Task brief
Update the items from the line containing "You are a computer-use agent." through the line containing "pyautogui.click(x=581, y=190)", replacing "rightmost" with "leftmost" and keeping everything else the same. Leave the pictures out of your answer.
===== Source records =====
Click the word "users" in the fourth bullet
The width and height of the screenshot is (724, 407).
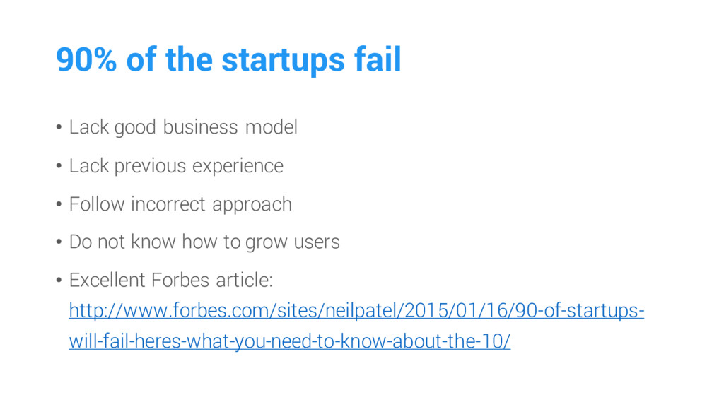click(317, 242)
=====
===== Source records =====
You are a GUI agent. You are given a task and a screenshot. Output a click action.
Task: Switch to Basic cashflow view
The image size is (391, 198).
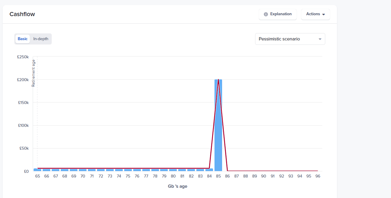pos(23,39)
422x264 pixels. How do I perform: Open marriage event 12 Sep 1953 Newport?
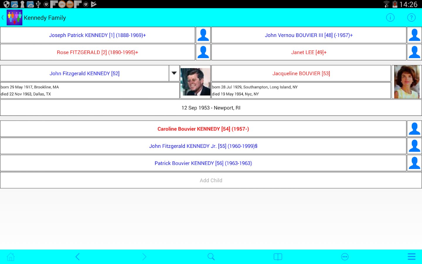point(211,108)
=====
===== Source records =====
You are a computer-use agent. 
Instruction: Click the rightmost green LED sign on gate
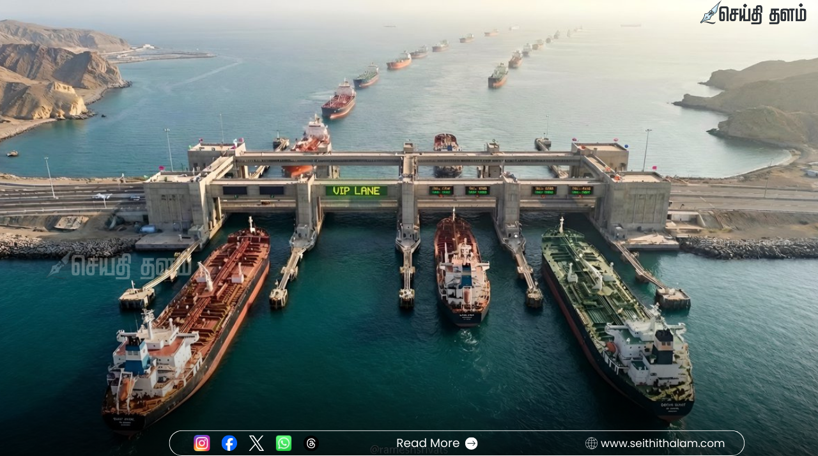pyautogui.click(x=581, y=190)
=====
Task output
You are a computer-use agent. 
Instruction: Click the leftmost green LED sign on gate
pyautogui.click(x=581, y=190)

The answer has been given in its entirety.